TASK GOAL:
Please copy word for word the lines of the data below, starting at the line that contains "You are a computer-use agent. Image" and ending after the line that contains "pos(31,492)". Leave the pictures out of your answer.

Screenshot and document pointing data
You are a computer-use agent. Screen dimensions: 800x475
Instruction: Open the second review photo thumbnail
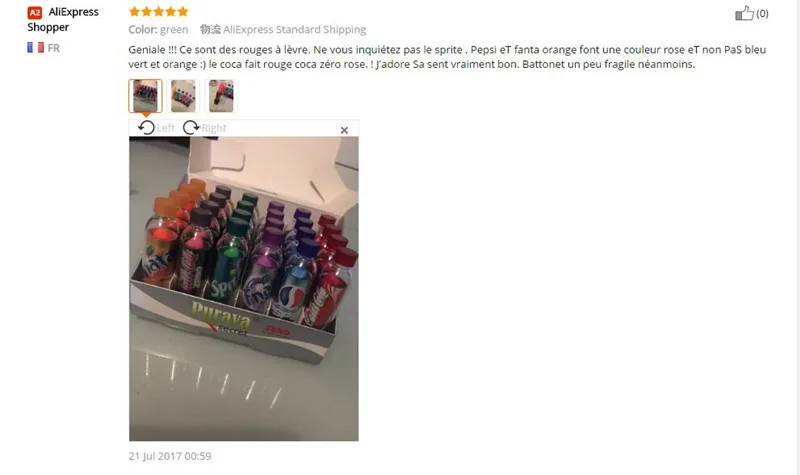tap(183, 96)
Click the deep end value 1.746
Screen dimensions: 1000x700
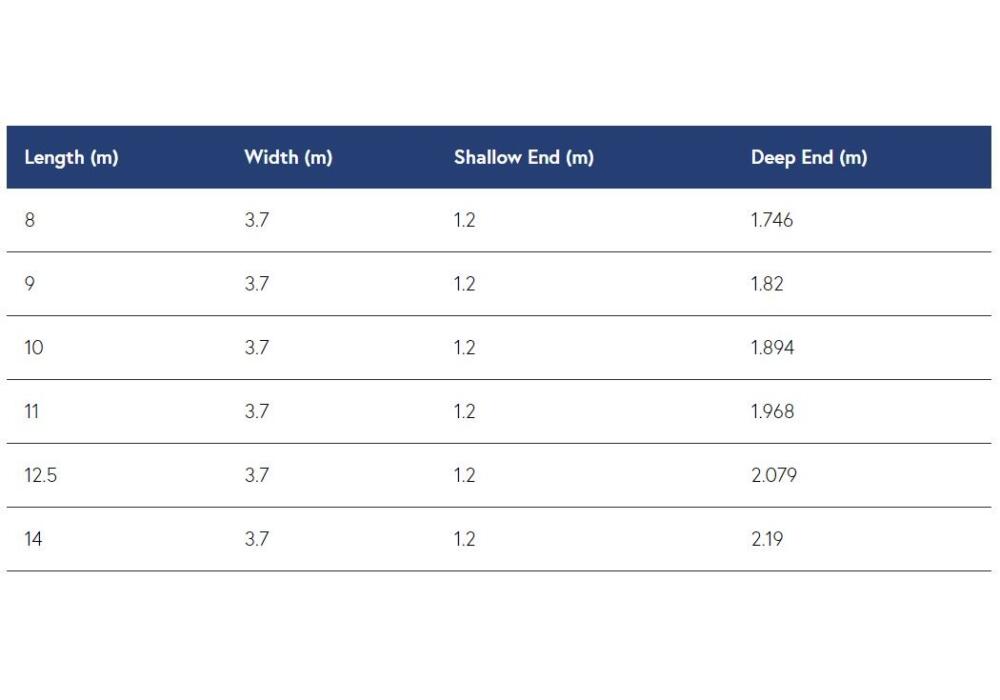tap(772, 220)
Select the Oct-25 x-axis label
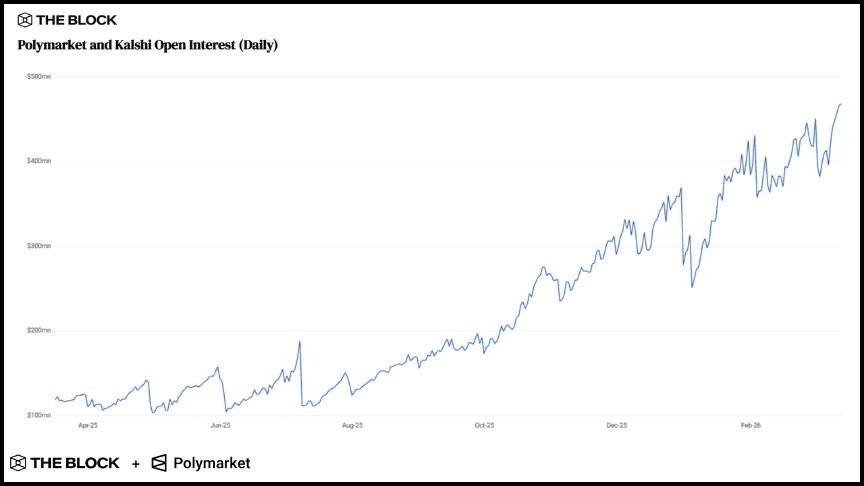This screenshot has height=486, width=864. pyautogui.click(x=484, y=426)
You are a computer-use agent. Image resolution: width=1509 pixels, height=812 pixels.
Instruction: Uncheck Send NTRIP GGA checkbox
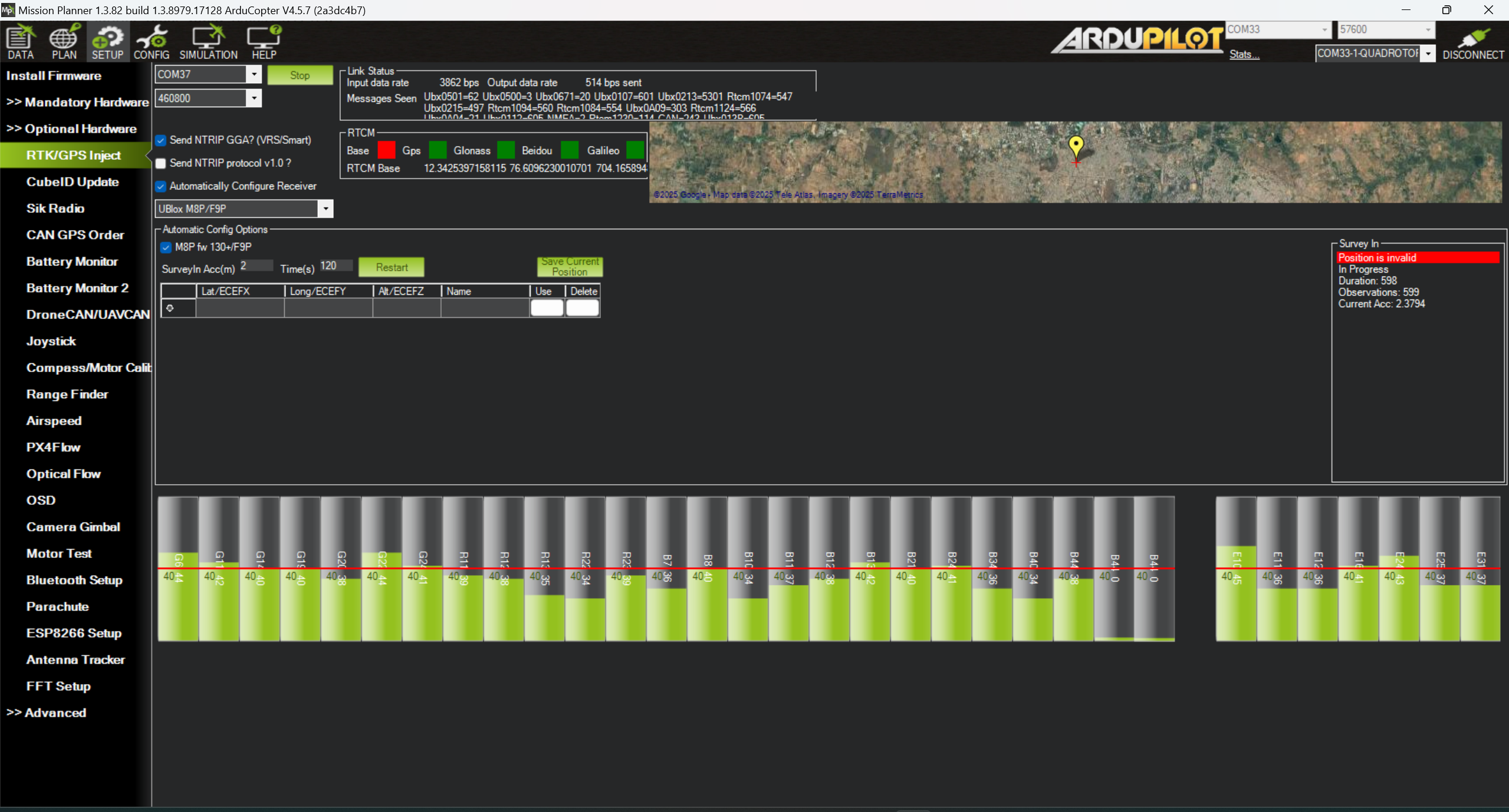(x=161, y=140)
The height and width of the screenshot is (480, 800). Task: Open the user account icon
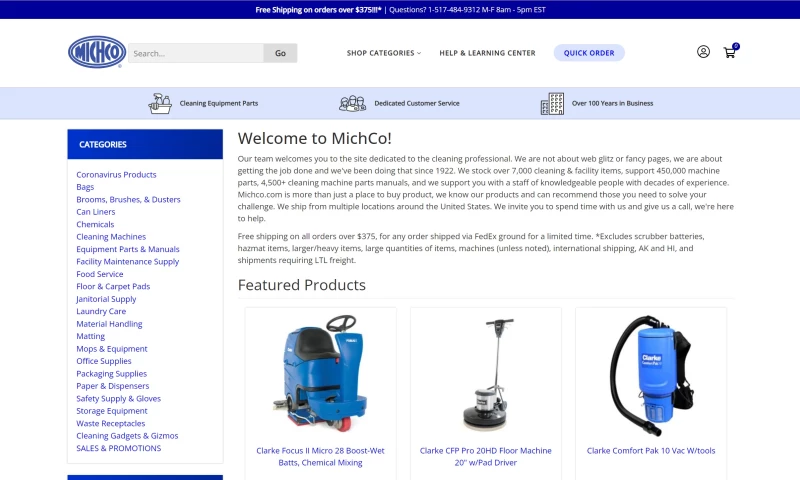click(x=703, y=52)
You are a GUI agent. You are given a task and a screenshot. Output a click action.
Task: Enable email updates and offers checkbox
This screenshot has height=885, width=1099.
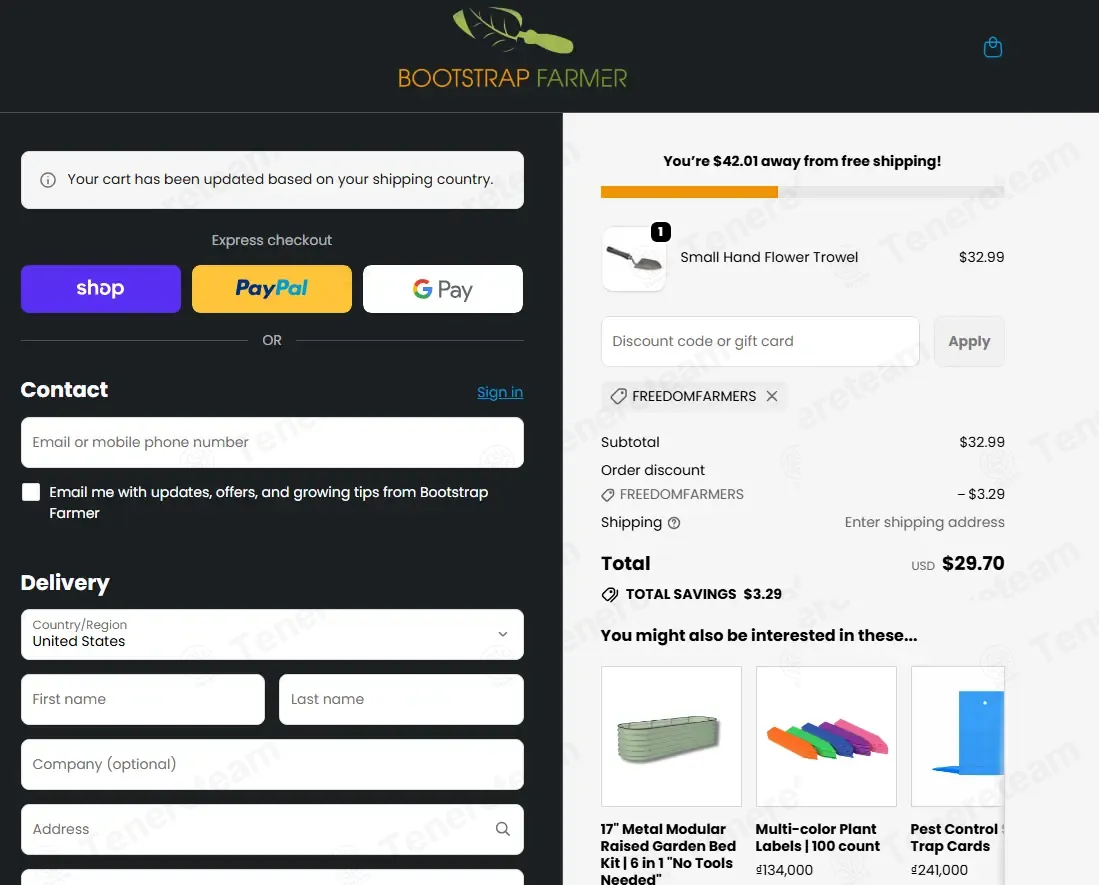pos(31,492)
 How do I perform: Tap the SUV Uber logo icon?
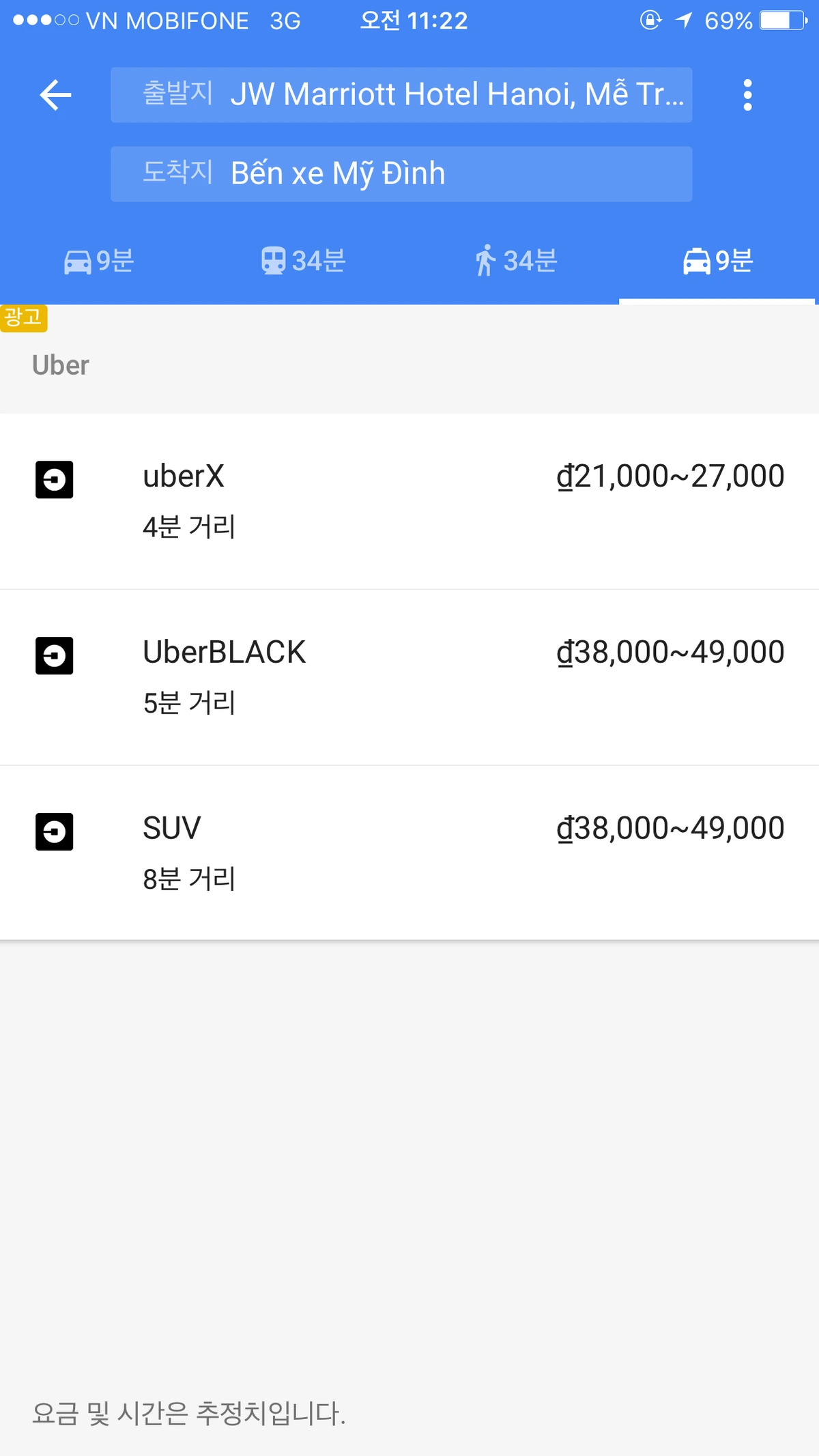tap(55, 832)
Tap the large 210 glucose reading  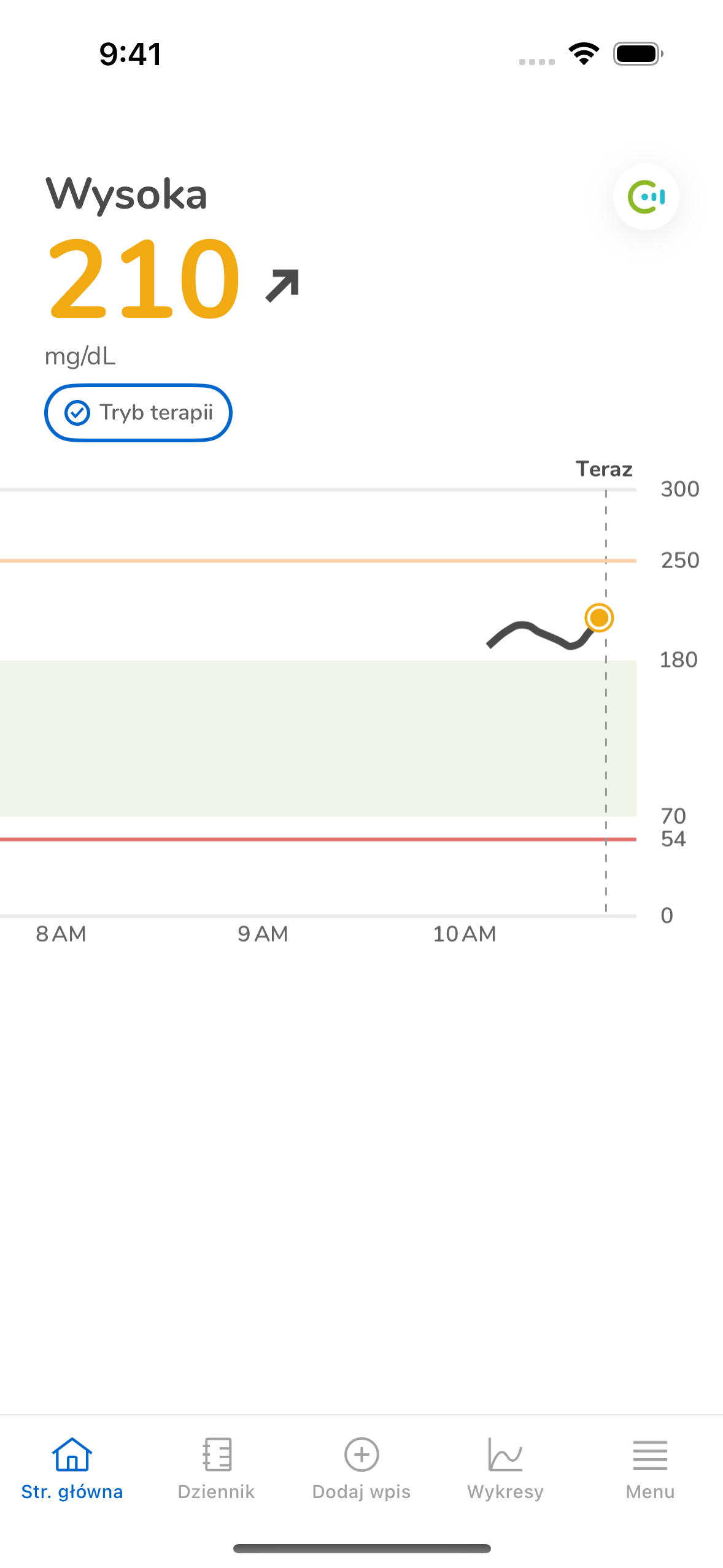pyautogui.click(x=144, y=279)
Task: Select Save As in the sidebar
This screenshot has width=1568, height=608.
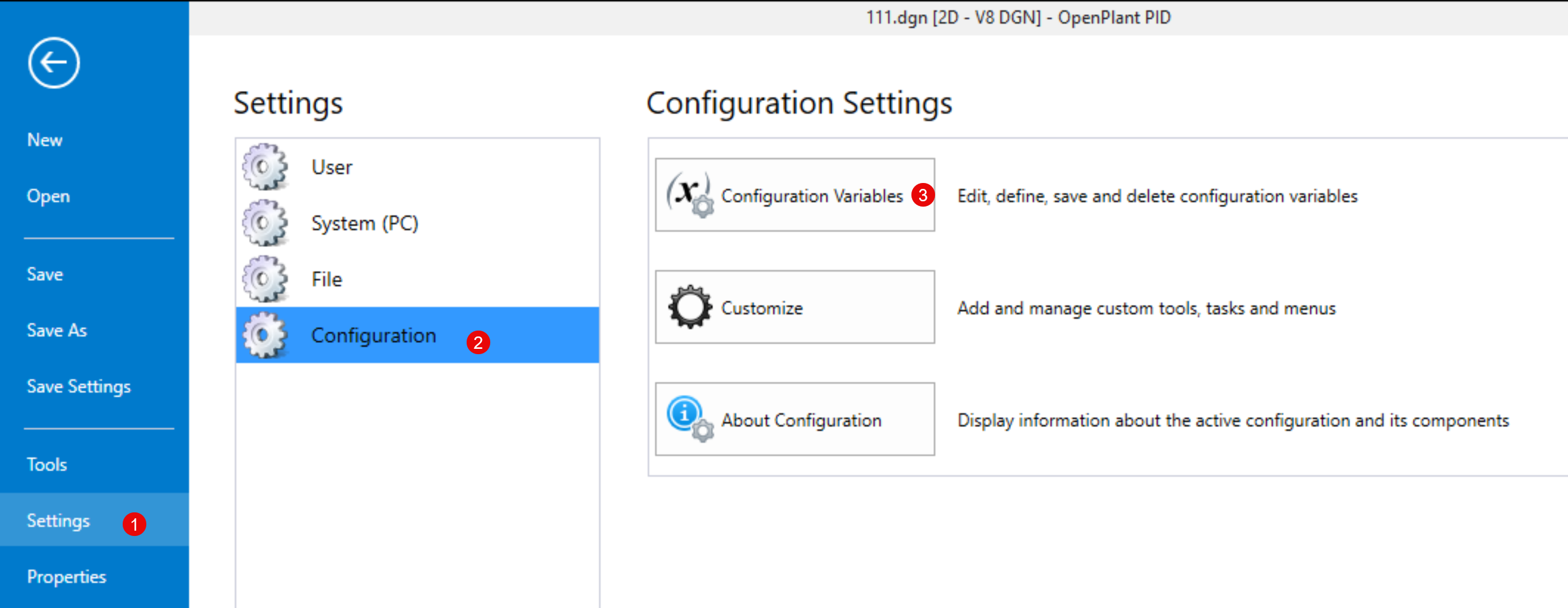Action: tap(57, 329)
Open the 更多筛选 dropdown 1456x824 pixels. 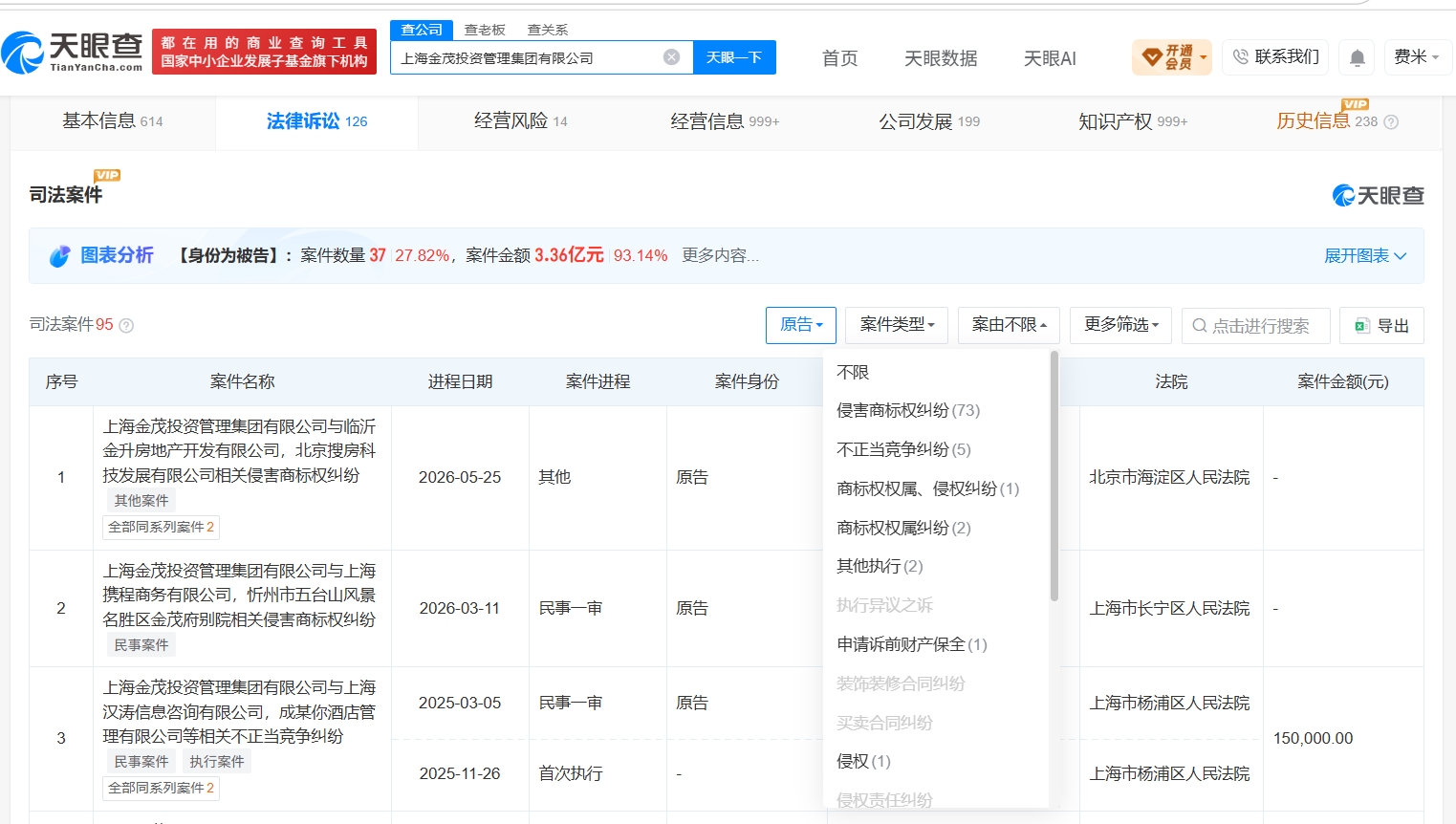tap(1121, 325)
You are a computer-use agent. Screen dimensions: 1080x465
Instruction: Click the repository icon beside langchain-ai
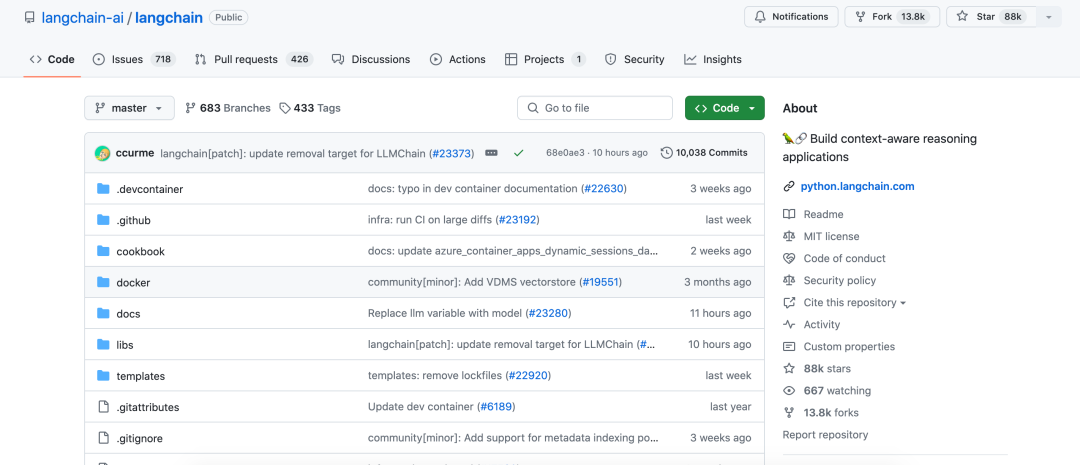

CORRECT ANSWER:
You are a computer-use agent. Image resolution: width=1509 pixels, height=812 pixels.
Instruction: Uncheck Send NTRIP GGA checkbox
(x=161, y=140)
The height and width of the screenshot is (480, 800). Task: Open the user account icon
click(x=703, y=52)
You are a GUI agent. You are given a task and a screenshot. Output a click action.
Task: Enable email updates and offers checkbox
This screenshot has height=885, width=1099.
pos(31,492)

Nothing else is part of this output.